======== Document excerpt ========

Here, according to the experts, are the seven most common triggers for an affair.
1. You've stopped having fun as a couple 
When life gets busy with work and children, time to enjoy yourself as a couple is suddenly bottom of the list. You go to work separately where you engage in separate worlds with people your partner barely knows. Once home, your primary focus is looking after the kids. At weekends you often you tag-team who is on duty, leaving no chance to do things as a pair. There is little chance to be reminded of all the traits that attracted you to each other. Your sex-life fizzles out. With it your sense of coupledom. Then when temptation comes along, that idea that you are an unbreakable unit has gone. There feels less to lose.
Can you recover? Never forget how devastating affairs are to relationships, says Prof Reibstein. Just like a major wound, healing will take a long time and usually require outside professional help - together. As in all affairs, if you have been the unfaithful one you first need to convince your partner that the affair has really ended. You must lose all contact with your lover and the temptation they represent. Then you have to be prepared for how long it will take for your partner to heal. After the healing, for marriage to survive in the long term, you must then go back and try to fix what caused that affair to begin - in this case fact that you stopped spending quality time together. "My research found that couples who are happy and who endure all make a huge effort to make time for each other," says Prof Reibstein. "They always have a night when they go out on their own. They talk and listen to each other every day. They close the doors at night and keep their kids out of the bedroom."
2. You've become strangers living under one roof
For similar reasons that you fail to have fun as a couple, you also become mentally disengaged. You've stop sharing your inner-most thoughts with each other, stopped tuning into each other. You start to feel like two strangers sharing a house. You feel lonely in the very place you know you should feel most loved and secure. You find that arguing is the only way to get each other's attention or create the emotion and closeness you crave. Subconsciously doing something as drastic as having an affair is way to bring things to a head.

========

List of tasks -
1. Reproduce word for word the part of the passage on affair triggers that opens with the words containing "Here, according to" and closes with "less to lose.".
2. Write the next part of the passage on affair triggers, picking up after its last sentence.
The material that comes after the passage on affair triggers is separate from it.

======== Information shown ========

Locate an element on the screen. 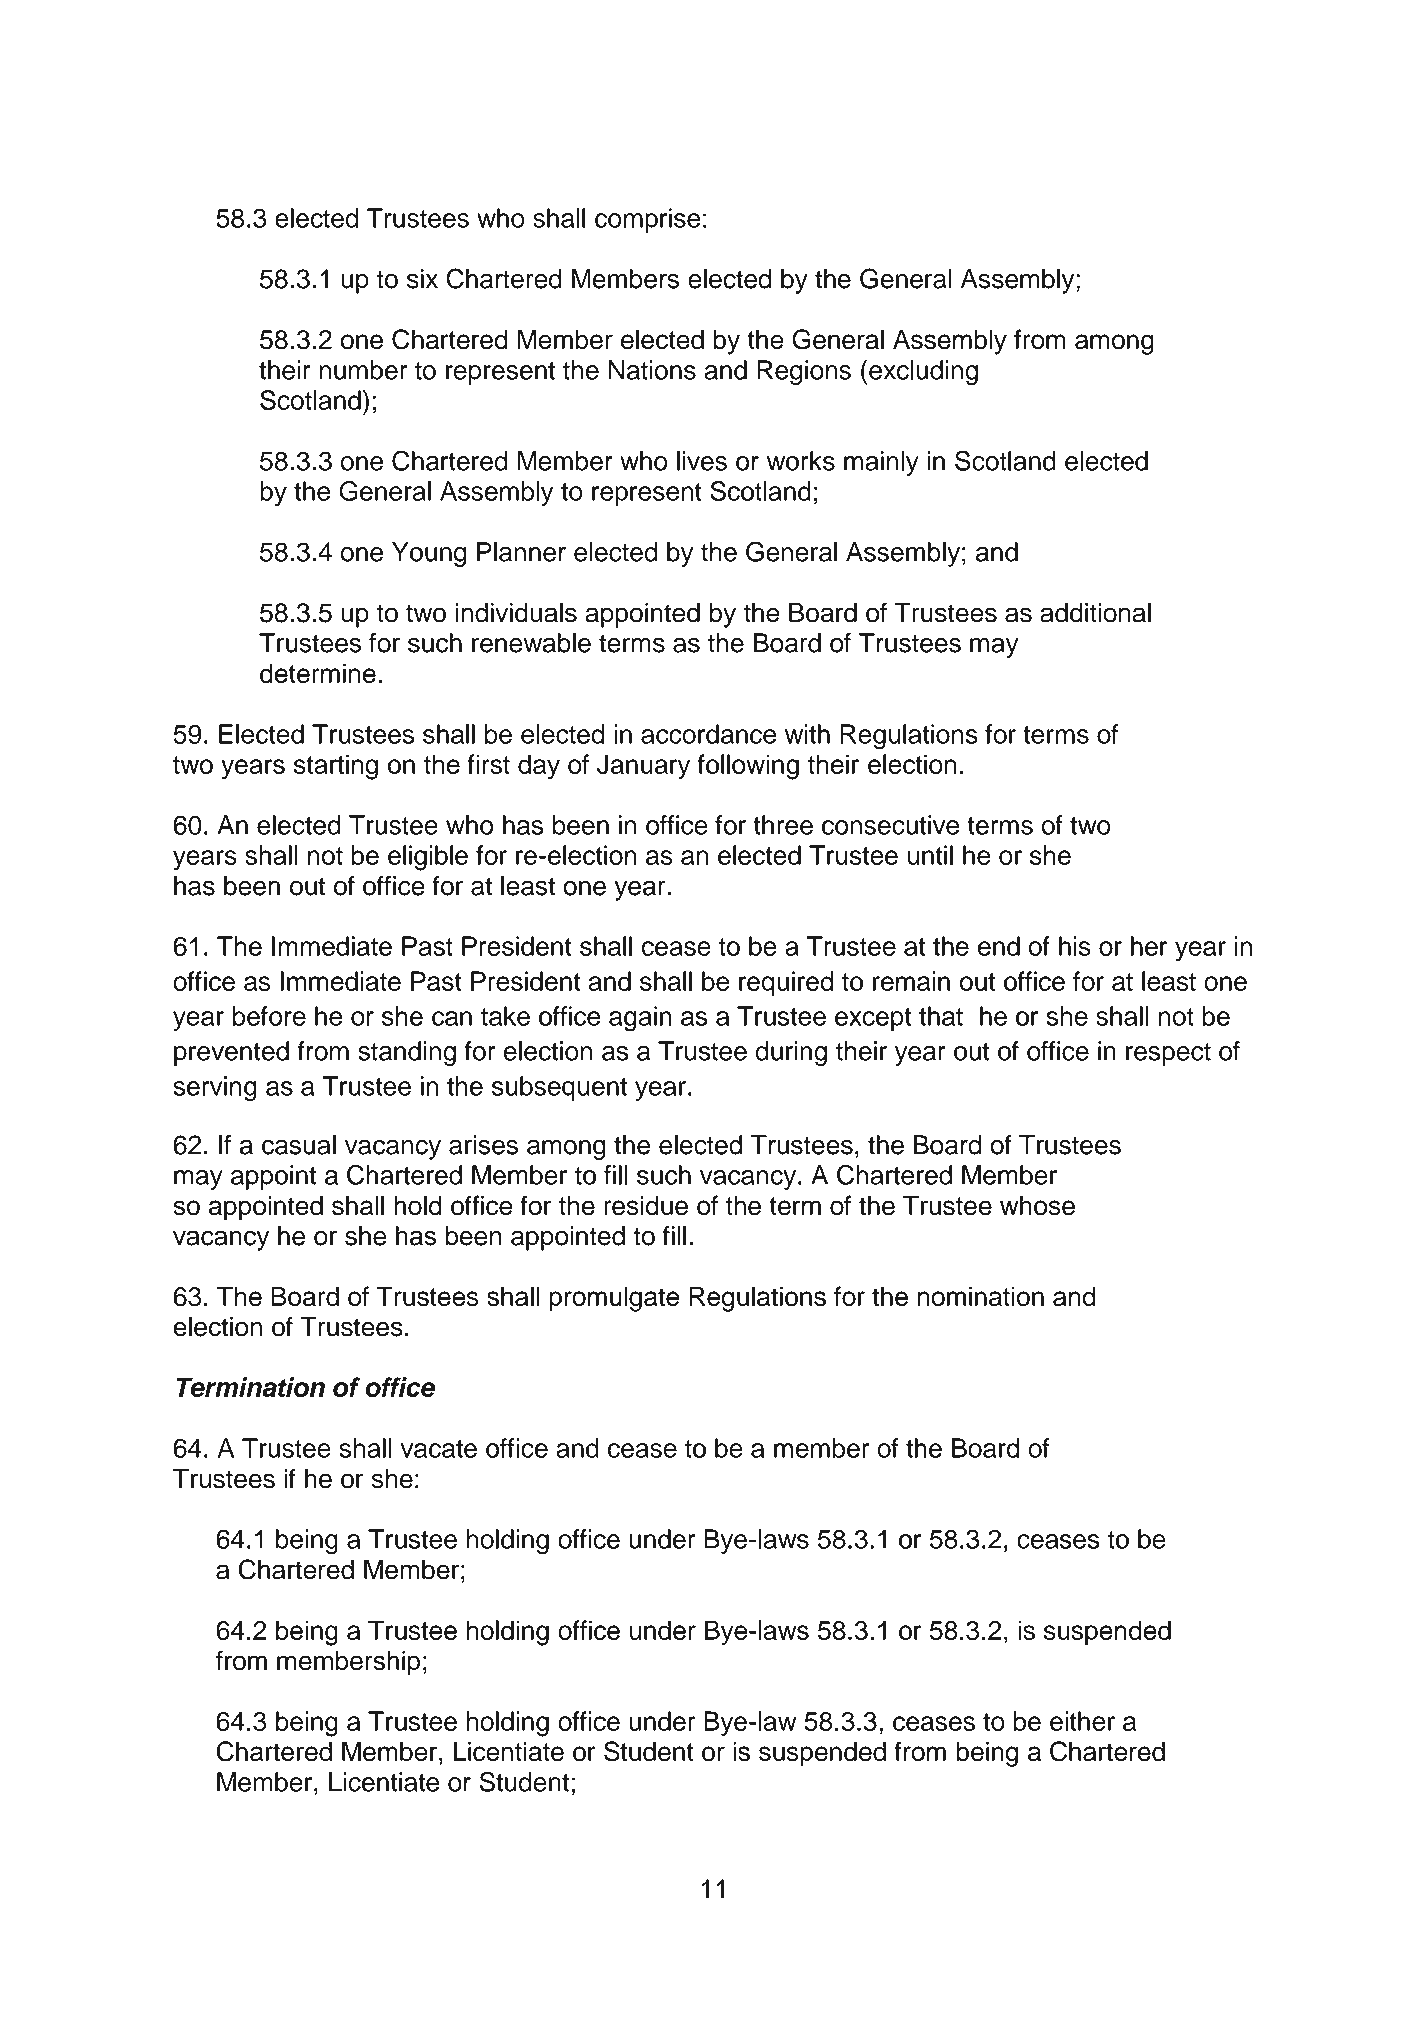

========

Results in order -
1.
Here, according to the experts, are the seven most common triggers for an affair.
1. You've stopped having fun as a couple 
When life gets busy with work and children, time to enjoy yourself as a couple is suddenly bottom of the list. You go to work separately where you engage in separate worlds with people your partner barely knows. Once home, your primary focus is looking after the kids. At weekends you often you tag-team who is on duty, leaving no chance to do things as a pair. There is little chance to be reminded of all the traits that attracted you to each other. Your sex-life fizzles out. With it your sense of coupledom. Then when temptation comes along, that idea that you are an unbreakable unit has gone. There feels less to lose.

2.
Can you recover? Even if it is a cry for help, you should never underestimate the injury caused by an affair that has been discovered. The injury to trust, the sense of betrayal, as well as the thought that someone has taken your 'place' is hard to get over, says Prof Reibstein. But if you do recover from it you need to commit to tuning into each other's thoughts and needs once more. It takes vigilance to remain close in a relationship when so much is going on around you, but for your marriage to survive long term it has to be done.
3. You can't resolve your conflicts
You don't like arguing or find it hard to vocalise your feelings, so you skirt around problems rather than confronting them together. Soon you have an entire bank of grievances that you have not aired, and start to blame your partner for everything goes wrong in your life. This makes you hard to be around, and the marriage hard to enjoy. So the resentment builds still further. As a result you can't help but be drawn towards other people who are willing to listen to you and it is easy to feel convinced that they understand you better than your own partner does. "Many people report that the greatest pleasure in an affair is finding someone whose arms are wide open to all the parts of you that your spouse seems to reject," says Kirshenbaum
Can you recover? Slowly you need to work through all the causes of your resentment with your partner. And be prepared to hear about their resentment towards you. To work this out successfully it's essential to do it with a professional, says Kirshenbaum. "Talking things out" without a wise referee too often turns into a knock-down, drag-out fight." Then you have to work out ways to help you both approach conflict more openly and quickly in the future.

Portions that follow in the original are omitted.